Illustration by Casper James Pierce

Four killed, dozens injured in tragic campus wifi crash

Last Tuesday, in what has been called a “freak accident,” “disgraceful catastrophe” and “the tragedy of our generation,” a WiFi crash at Lewis & Clark killed four people and left dozens injured. The severity of injuries ranged from superficial to mortal. Many reported minor nausea and mood swings. Ashlyn Walter ’24 was not so lucky. She was rushed to the emergency room after the cataclysm, having lost a leg.

“It all happened so slowly,” Walter said. “I was in the library, writing an essay on my laptop, when my cursor disappeared and the screen froze. I frantically moved my mouse, feeling the pressure of my unfinished thought building up inside me. It kept building until I felt like it was going to burst. When it finally did, I felt this aura of maliciousness, like the internet pulled the thought out of my head when it left. To be honest, I think it took my sanity too.” 

Walter said she remembered screaming, as the agony of forgetting what she was going to say tore through her soul. The world turned red, she said, and she felt a sharp pain in her right knee. Finally, everything mysteriously disappeared, “like a light switched off.”

Walter was the sole survivor of this phenomenon, known as laggy-essay-induced headexplodeosis. It is unclear why she lost her leg while all of the others suffering from this condition lost their heads, but there has been much speculation and a number of ill-timed dad jokes. 

Essay writers were not the only afflicted parties. Students and faculty using technology across campus experienced twitches of annoyance, tremors of displeasure and hellish infernos of eternal rage as their respective devices went offline. 

Even those who were not participating in internet-associated activities were impacted. Valentina Ryan ’22 was relaxing in a hammock when a series of strange occurrences disturbed her peace. Ryan described swaying in the breeze when feelings of dread and untraceable fury suddenly crept over her. Several people later reported a cacophony of cat yowls punctuating the calm fall day at that same moment. Others remembered violent torrents of wind, fire and cats careening about. 

According to Ryan, she was caught in the thick of it when Satan himself descended from the dark heavens, cackling madly and kicking down buildings like houses of cards. Ryan was one of many students who were able to flee campus. The LC IT department later clarified that Satan was just an external mechanic hired to fix the problem.

To better understand how the crash itself occurred, expert Everett Odling, the maintenance team leader, was called in.

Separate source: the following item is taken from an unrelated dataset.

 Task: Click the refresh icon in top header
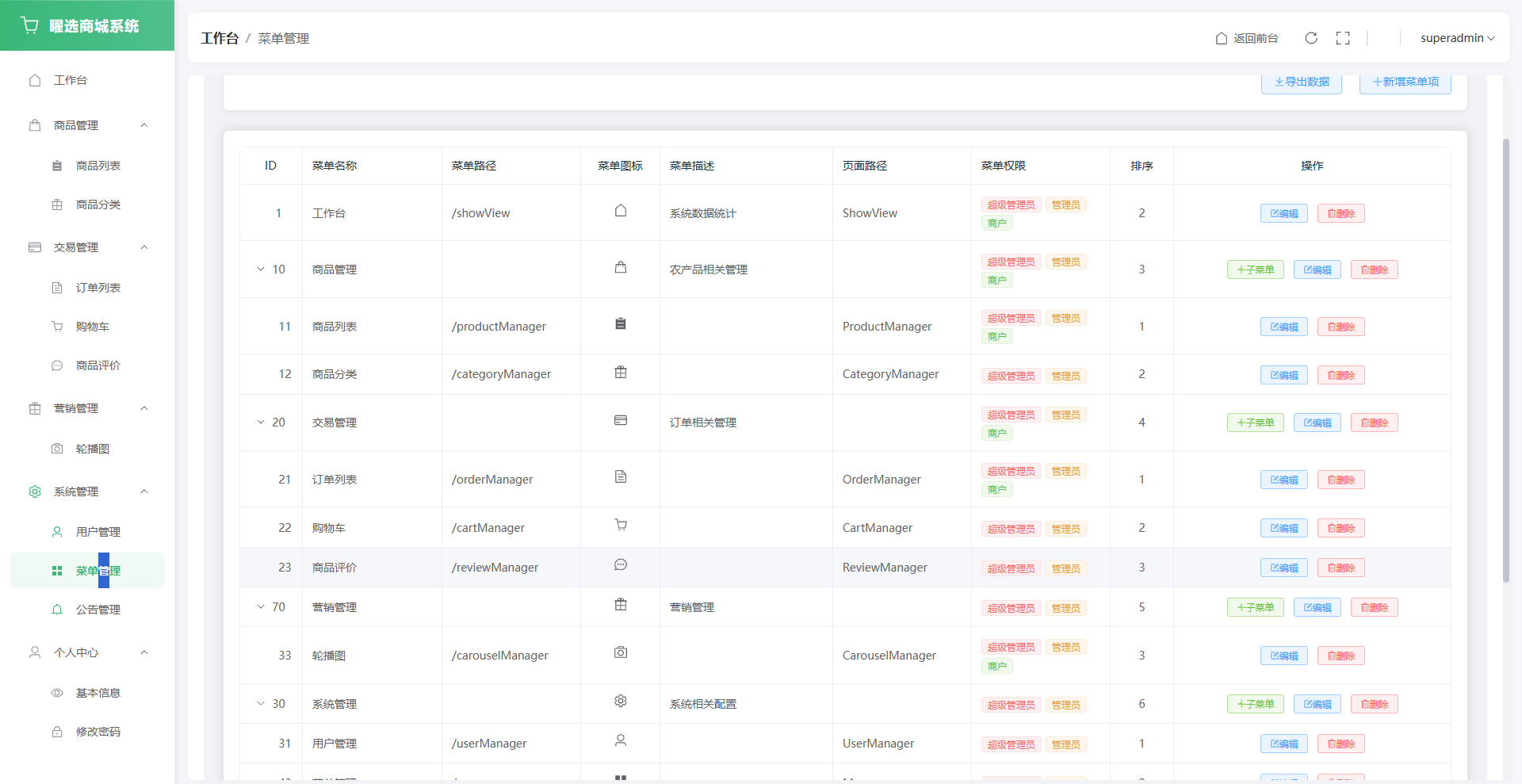click(x=1311, y=38)
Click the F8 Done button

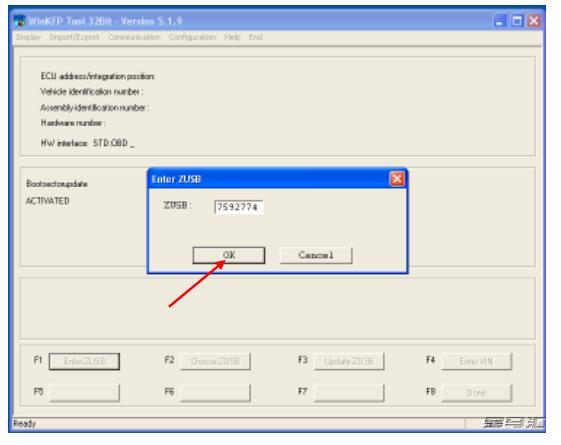point(477,393)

“Well, I mostly work on buildings, plumbing, electrical, that kind of thing,” Odling said. “But yeah, I think what happened is the wires of the, uh, motherboard sorta scrambled themselves. And we have this common issue where kids remove the batteries from the smoke detectors so they can smoke weed, and that’s probably why, um, the, uh, firewall was able to spread… like wildfire, y’know? Or — hey! — you know what it really is? Sam must’ve forgot to take the cookies out of the oven. Ah, Sam, Sam, Sam. What do we do with Sam?” 

At time of print, plans were being made for a new WiFi network with speeds “more relaxed and go-with-the-flow than ever.”